§ Work instructions: Lines before the one containing "1456x822 pixels." are left out; return that line and all lines after it, exactly, through the end of the records below.

*** Records for processing Section Begins ***

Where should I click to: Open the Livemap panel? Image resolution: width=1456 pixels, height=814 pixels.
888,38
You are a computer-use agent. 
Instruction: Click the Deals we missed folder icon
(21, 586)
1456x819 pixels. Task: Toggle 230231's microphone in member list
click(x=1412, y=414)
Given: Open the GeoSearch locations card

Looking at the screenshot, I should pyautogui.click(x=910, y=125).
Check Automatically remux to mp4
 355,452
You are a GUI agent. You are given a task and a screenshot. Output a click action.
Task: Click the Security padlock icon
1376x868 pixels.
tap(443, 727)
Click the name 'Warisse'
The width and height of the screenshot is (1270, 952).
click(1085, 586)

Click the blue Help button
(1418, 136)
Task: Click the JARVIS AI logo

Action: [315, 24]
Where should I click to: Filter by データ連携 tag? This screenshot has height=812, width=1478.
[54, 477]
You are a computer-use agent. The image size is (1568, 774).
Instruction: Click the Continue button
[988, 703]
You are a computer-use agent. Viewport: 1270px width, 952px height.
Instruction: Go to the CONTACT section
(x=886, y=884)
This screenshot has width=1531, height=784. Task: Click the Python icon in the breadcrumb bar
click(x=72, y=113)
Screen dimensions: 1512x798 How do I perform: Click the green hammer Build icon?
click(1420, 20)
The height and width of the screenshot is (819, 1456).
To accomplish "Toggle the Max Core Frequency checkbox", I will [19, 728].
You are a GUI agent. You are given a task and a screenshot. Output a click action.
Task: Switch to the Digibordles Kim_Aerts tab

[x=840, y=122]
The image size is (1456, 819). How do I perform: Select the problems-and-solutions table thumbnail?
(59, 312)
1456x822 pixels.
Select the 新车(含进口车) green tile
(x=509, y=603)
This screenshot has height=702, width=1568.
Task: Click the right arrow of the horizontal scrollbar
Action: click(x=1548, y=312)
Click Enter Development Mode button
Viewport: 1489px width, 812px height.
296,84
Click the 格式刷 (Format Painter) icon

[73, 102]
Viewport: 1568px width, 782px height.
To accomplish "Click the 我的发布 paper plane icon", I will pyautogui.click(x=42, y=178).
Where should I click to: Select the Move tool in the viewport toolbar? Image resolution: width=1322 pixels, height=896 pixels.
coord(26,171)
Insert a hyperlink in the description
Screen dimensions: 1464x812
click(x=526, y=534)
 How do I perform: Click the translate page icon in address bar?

*** Records for processing Section Ends ***

§ Reply:
1456x822 pixels.
Select the 新车(含进口车) green tile
(x=509, y=603)
This screenshot has height=702, width=1568.
Task: Click the right arrow of the horizontal scrollbar
Action: click(x=1548, y=312)
Click Enter Development Mode button
Viewport: 1489px width, 812px height.
296,84
Click the 格式刷 (Format Painter) icon

[73, 102]
Viewport: 1568px width, 782px height.
To accomplish "Click the 我的发布 paper plane icon", I will pyautogui.click(x=42, y=178).
Where should I click to: Select the Move tool in the viewport toolbar? Image resolution: width=1322 pixels, height=896 pixels.
coord(26,171)
Insert a hyperlink in the description
Screen dimensions: 1464x812
click(x=526, y=534)
 How do I perform: Click the translate page icon in address bar?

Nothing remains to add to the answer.